Edwin is explaining better something I tried to point out earlier. Let’s use the example of adultery. In the Old Testament, the Israelites were allowed to stone to death someone caught in adultery. In the New Testament, Jesus makes it pretty clear that no human has the moral standing to impose such a sentence. What changed? Not the character of God! The moral comprehension of the people changed. Prior to the OT revelation, vengeance and retribution ruled. As I understand it, if a woman was caught in adultery, the scorned man could execute her AND her children. Limiting the killing to the guilty person was what Pope Benedict would have called a “first step towards morality.” God didn’t reveal Himself totally to the people of the OT because they weren’t ready for it.

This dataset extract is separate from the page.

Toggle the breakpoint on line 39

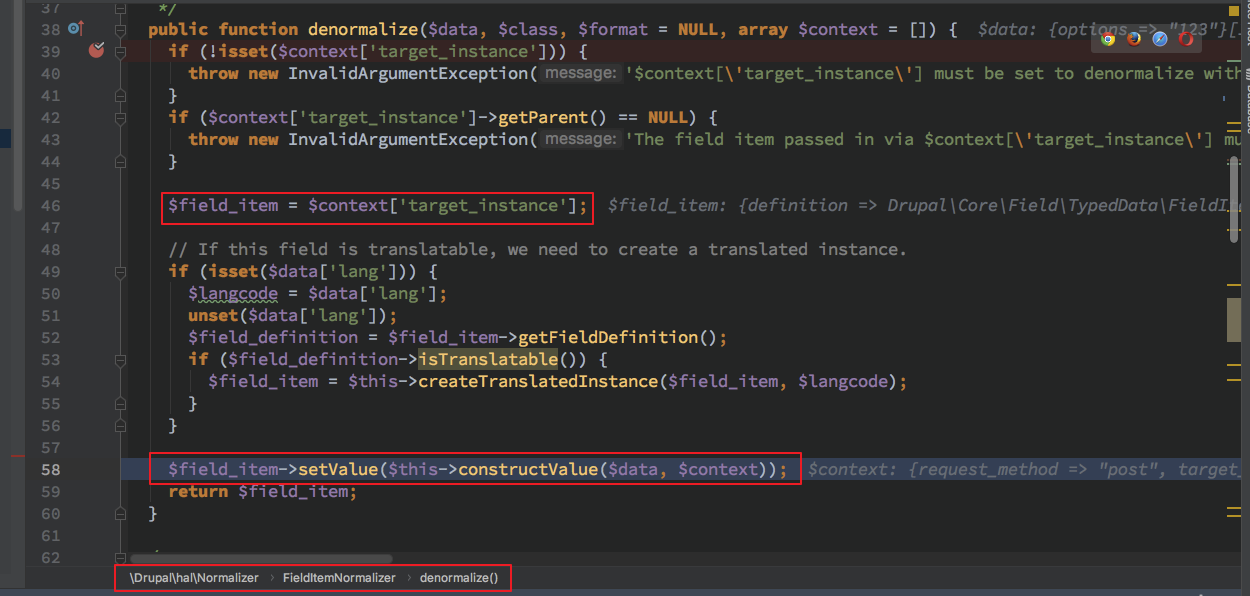tap(96, 51)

They needed to come to understand gradually as they were able to. Because God loved them, He was patient and nudged them slowly towards being ready to understand more.
As for some of your counter-examples I am mystified. In the last 10 years, I watched as an Islamic boarding school and mosque were built near my home. They had some trouble with the stormwater detention and parking stall requirements of the city ordinance for a few months. They didn’t even try to get permission for a minaret or an amplification system for a muezzin, because they probably wouldn’t have been approved. The end product is architecturally very distinctively a mosque though. You honestly think this is similar to how Christians were treated in Iraq, Pakistan, or even Egypt even 8 years ago? That’s some serious denial of reality you have going on.
And that’s the mild one. You had the nerve to equate the strained family relations that often happens when a Christian leaves the faith for another (or none) with the honor killings that my Indonesian college acquaintances feared if their families found out that they had embraced Jesus as Savior and Lord? Sheesh.
As for Vatican City, it’s not a normal country. You can’t buy land there because it’s not for sale. The place exists to support the Holy See. But right at the main entry points to greater Rome, all sorts of religious diversity exists. One protestant sect famously set up an outreach outpost across the street with a big sign out front saying “A Light Shines in the Darkness.” Our Jewish friends call that Chutzpah, but there is no law against it. See much of that just outside Mecca?